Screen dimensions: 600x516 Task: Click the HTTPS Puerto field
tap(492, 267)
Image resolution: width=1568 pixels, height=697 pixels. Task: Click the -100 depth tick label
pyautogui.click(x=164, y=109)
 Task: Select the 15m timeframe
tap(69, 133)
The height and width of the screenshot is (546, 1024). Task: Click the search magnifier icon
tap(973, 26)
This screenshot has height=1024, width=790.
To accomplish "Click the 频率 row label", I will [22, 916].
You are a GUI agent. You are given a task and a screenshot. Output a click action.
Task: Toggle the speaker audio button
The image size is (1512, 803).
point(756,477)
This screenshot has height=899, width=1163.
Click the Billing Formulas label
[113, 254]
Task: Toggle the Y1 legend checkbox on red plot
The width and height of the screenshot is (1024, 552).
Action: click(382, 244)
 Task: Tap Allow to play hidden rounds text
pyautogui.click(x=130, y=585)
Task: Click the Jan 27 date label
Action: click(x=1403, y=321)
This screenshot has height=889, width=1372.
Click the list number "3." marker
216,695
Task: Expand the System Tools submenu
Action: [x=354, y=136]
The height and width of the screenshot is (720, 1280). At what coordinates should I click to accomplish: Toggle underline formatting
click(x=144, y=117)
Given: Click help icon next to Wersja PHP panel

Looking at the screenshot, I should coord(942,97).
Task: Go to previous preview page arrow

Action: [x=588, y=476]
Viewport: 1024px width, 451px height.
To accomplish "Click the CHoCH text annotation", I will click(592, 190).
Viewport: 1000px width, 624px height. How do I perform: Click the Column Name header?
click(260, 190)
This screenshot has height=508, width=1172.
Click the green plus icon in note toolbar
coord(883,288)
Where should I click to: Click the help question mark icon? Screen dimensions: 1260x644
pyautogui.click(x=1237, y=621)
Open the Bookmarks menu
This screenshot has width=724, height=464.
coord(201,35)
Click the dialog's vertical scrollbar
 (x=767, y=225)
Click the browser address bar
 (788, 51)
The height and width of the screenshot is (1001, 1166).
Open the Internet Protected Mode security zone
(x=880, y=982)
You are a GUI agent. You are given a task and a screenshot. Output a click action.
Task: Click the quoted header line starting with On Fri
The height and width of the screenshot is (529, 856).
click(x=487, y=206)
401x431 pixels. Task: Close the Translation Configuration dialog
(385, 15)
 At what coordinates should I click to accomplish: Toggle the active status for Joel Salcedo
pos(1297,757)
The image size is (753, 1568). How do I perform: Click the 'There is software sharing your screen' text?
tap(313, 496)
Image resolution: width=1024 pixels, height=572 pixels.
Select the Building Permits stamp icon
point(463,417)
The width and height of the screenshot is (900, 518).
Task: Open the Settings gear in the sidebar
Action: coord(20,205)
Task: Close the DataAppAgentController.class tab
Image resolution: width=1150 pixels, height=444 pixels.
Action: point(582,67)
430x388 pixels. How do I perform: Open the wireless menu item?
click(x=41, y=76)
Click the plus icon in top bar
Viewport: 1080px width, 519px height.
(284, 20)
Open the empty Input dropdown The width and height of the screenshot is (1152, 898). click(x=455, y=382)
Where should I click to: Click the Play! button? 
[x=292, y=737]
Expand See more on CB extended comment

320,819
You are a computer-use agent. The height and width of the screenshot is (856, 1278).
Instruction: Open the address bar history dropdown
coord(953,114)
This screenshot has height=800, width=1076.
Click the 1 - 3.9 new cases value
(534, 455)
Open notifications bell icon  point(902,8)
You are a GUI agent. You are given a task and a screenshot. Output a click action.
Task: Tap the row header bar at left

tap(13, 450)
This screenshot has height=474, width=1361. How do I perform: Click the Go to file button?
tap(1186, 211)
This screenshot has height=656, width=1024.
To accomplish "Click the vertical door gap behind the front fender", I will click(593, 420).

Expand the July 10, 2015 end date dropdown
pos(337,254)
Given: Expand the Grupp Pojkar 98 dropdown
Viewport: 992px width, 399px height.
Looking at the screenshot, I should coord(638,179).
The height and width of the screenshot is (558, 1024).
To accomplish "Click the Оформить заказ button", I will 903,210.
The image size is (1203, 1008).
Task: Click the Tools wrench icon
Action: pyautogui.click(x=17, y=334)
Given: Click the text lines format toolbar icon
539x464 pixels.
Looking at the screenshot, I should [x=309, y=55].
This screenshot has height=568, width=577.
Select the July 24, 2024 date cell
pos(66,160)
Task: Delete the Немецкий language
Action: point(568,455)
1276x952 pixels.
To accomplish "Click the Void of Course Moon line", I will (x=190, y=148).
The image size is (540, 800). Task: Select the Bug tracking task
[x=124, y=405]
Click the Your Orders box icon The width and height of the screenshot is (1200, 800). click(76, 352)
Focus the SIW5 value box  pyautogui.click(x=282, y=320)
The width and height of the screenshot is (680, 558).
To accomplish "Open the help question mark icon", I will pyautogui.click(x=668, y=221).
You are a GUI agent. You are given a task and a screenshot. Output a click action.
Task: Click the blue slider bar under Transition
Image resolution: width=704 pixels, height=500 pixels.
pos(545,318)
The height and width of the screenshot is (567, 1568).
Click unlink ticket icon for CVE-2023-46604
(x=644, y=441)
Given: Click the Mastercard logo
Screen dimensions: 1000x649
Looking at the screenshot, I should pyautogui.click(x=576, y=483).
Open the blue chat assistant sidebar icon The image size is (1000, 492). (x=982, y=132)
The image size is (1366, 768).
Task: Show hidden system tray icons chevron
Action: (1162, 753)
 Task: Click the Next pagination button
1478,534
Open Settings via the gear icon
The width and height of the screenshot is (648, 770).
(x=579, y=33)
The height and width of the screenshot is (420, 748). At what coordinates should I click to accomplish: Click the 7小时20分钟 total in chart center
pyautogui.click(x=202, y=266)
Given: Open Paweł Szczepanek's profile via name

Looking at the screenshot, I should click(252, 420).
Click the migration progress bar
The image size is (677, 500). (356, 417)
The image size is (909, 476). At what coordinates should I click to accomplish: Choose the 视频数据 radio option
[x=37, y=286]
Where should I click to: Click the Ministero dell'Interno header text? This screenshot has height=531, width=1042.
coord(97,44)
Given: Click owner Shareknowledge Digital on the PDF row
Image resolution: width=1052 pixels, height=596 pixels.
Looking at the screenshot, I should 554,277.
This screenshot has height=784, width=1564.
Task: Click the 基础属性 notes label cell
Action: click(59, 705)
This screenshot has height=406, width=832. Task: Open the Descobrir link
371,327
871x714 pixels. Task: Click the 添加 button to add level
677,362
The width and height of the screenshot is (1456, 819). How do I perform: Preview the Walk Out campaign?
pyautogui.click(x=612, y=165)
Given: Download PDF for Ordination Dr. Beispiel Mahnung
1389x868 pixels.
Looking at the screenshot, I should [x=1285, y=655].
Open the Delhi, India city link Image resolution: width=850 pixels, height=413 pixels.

> Prompt: All lines above from the one with "The height and width of the screenshot is (1001, 1166)." to the one with "Open the empty", inclusive, should be copied exactly, and no other lines.

> Completed task:
The height and width of the screenshot is (1001, 1166).
Open the Internet Protected Mode security zone
(x=880, y=982)
You are a GUI agent. You are given a task and a screenshot. Output a click action.
Task: Click the quoted header line starting with On Fri
The height and width of the screenshot is (529, 856).
click(x=487, y=206)
401x431 pixels. Task: Close the Translation Configuration dialog
(385, 15)
 At what coordinates should I click to accomplish: Toggle the active status for Joel Salcedo
pos(1297,757)
The image size is (753, 1568). How do I perform: Click the 'There is software sharing your screen' text?
tap(313, 496)
Image resolution: width=1024 pixels, height=572 pixels.
Select the Building Permits stamp icon
point(463,417)
The width and height of the screenshot is (900, 518).
Task: Open the Settings gear in the sidebar
Action: coord(20,205)
Task: Close the DataAppAgentController.class tab
Image resolution: width=1150 pixels, height=444 pixels.
Action: point(582,67)
430x388 pixels. How do I perform: Open the wireless menu item?
click(x=41, y=76)
Click the plus icon in top bar
Viewport: 1080px width, 519px height.
(284, 20)
Open the empty Input dropdown The width and height of the screenshot is (1152, 898). click(x=455, y=382)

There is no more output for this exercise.